For many banks, it has been a long road through the “great recession.” However, as trends continue to improve and the ability to forecast earnings becomes more reliable, the next question on everyone’s mind is “When do I get to reverse the valuation reserve on my deferred tax assets?”

This article will give you tips on determining whether a valuation reserve continues to be necessary at your institution and provide some insight from an auditor’s perspective.

First and foremost when looking to assess a valuation allowance on deferred tax assets, it’s important to understand the individual components of your deferred tax asset inventory. Different deferred tax items can have vastly different expiration periods, utilization clauses, and state income tax issues. For example, the federal net operating loss carry-forward period is twenty years while state net operating losses have varying carry-forward periods that are typically shorter. Lastly, it is important to understand the effective tax rates not only for the current period but for future years as an enacted change in future years rates impacts the measurement of the deferred tax inventory.

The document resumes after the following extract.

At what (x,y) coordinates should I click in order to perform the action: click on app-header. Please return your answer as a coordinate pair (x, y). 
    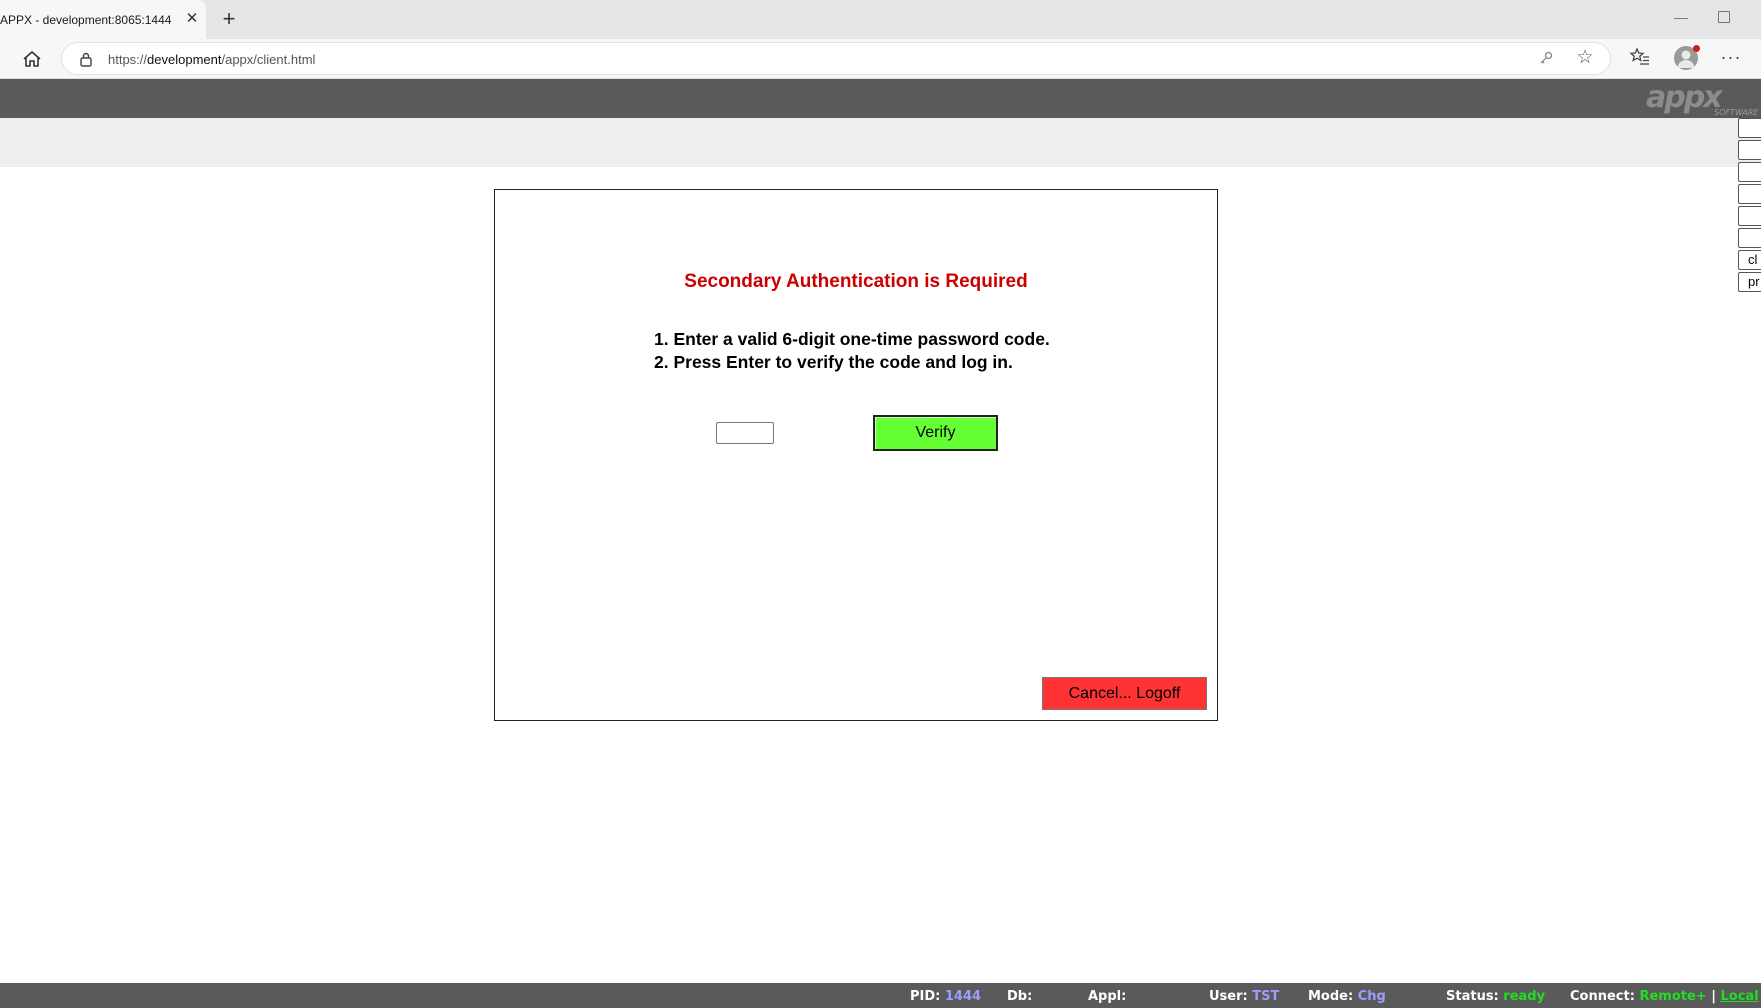
    Looking at the image, I should click on (880, 98).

Second, an objective evaluation of financial trends should be performed. These trends should begin to paint a picture of stability and provide substantive evidence that the utilization of the deferred tax assets is more likely than not. Trends that should be analyzed include (but are not limited to):

  1. Recent profitability – How long and how much?
  2. Recent and projected taxable income – While considering some form of uncertainty factor for the future, is it reasonable that all or a portion of the deferred tax asset will be utilized?
  3. Quality of earnings – Are they considered “core earnings” or are they based on one-time revenues such as securities gains?
  4. Nonperforming asset levels – Has there been significant or consistent declines in levels of nonperforming assets and how has that impacted earnings?
  5. Regulatory trends – Has the institution been upgraded or had a formal agreement removed? 
While there are no bright lines identified in GAAP, interpretation and expectations can vary by reviewer. ASC 740-10-30-23 states, “A cumulative loss in recent years is a significant piece of negative evidence that is difficult to overcome.” Therefore, entities should act with care when profitability has not been achieved in recent quarters. Finally, remember that the amount of deferred tax asset includable in regulatory capital is further limited beyond the GAAP valuation allowance. Currently, regulatory capital rules limit DTAs to the lessor of 10 percent of tier 1 capital or to the amount expected to be realized in the next twelve months. Therefore, when projecting the impact of recognizing DTAs for regulatory capital purposes, management should review the call report instructions to ensure appropriate forecasting. Additionally, the BASEL III capital rules will change the amount of DTAs allowable to be included in Tier 1 Common Equity.